Simpson believes the academy could have become successful had it been given the time and resources to do so. Now back at Kilgarth School, he and his staff are feeling the pressure of underfunding. Nominally to cover the cost of educating each student with an Education and Health Care Plan (EHCP), the school receives £8,100 in additional funding on top of the £10,000 per head awarded to special schools. 

However, Simpson points out, ‘if the school were a few miles away in West Cheshire we would receive another £13,500 per student, and in some English local authorities it would be £24,000.’ There’s no particular correlation between the affluence of a local authority and how much funding it allows for each student with an EHCP: there is no national funding formula, meaning each local authority sets its own figure.

Like the Solar Campus, Kilgarth School lies on the poor side of Wirral’s divide, in Birkenhead’s north end.
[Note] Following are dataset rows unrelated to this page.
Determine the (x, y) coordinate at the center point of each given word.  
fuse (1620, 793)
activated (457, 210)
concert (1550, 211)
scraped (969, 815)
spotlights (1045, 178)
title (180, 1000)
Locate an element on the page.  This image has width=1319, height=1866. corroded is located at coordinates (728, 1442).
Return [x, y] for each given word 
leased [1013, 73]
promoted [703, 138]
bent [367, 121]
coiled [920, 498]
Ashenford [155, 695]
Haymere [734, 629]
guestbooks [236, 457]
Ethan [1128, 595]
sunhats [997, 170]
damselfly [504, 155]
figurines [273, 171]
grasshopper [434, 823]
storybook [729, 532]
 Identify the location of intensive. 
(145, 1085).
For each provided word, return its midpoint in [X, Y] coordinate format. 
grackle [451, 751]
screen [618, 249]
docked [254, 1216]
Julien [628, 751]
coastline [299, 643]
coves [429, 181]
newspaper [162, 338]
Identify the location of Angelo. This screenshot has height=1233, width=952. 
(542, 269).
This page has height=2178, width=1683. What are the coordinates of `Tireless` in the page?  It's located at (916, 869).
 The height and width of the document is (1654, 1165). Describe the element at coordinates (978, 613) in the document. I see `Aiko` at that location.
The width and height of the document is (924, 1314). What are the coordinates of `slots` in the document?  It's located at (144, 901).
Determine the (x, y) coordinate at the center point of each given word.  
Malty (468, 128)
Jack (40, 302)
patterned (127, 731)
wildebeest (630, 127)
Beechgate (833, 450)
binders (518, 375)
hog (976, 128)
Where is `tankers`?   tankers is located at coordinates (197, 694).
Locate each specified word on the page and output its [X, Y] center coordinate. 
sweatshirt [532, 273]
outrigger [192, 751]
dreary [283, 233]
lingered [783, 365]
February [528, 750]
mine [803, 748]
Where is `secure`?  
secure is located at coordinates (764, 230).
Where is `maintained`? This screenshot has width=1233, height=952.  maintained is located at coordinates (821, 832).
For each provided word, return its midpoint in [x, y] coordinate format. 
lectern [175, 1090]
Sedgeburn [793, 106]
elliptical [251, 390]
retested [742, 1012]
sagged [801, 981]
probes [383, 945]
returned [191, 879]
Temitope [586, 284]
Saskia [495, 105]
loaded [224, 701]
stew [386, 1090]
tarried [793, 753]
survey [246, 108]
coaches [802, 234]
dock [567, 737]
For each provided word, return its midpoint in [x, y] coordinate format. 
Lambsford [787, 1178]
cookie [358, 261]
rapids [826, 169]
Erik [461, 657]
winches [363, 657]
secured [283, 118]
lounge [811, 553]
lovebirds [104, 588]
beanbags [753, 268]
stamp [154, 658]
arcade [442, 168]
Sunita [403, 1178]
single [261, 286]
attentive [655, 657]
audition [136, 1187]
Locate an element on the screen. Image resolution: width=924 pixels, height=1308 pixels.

Opened in 1973, it’s a specialist secondary school operating in a 100-year-old primary school building. My first impressions on visiting were that it looks like a probation centre; inside, it felt as claustrophobic as a hospital ward. It has no dedicated dining hall or assembly hall, no outdoor space, and no playing field. Students pick up their lunches from a hatch in the gymnasium and have to take it into an unused classroom to eat. 

And yet, for all this, most thrive here. Another few months, says Simpson, and he and his teachers could have turned Emslie Morgan Academy around using the same methods they employ at Kilgarth: calm, empathetic communication, a non-punishment policy, and a simple belief that the most vulnerable and disadvantaged children should not be marginalised even further, even when every element of their environment suggests that is their destiny. 

Kilgarth’s school governors are now pressing Wirral Council for more funding, but that wouldn’t give them the new building they desperately need: it would only secure more money to better help students in the one they have.  

‘We’ve had two ‘outstanding’ OFSTEDs [at Kilgarth] in four years, on a shoestring, in a building totally unsuited to the needs of the children we teach there,’ Simpson told me, driving me back to the station. The Emslie Morgan Academy never even had a chance to get that far. As we climbed the flyover, approaching the M53, you could see the Solar Campus below: fresh-looking and expansive, the way it might have looked in 1961. You couldn’t see the cracks from that far away.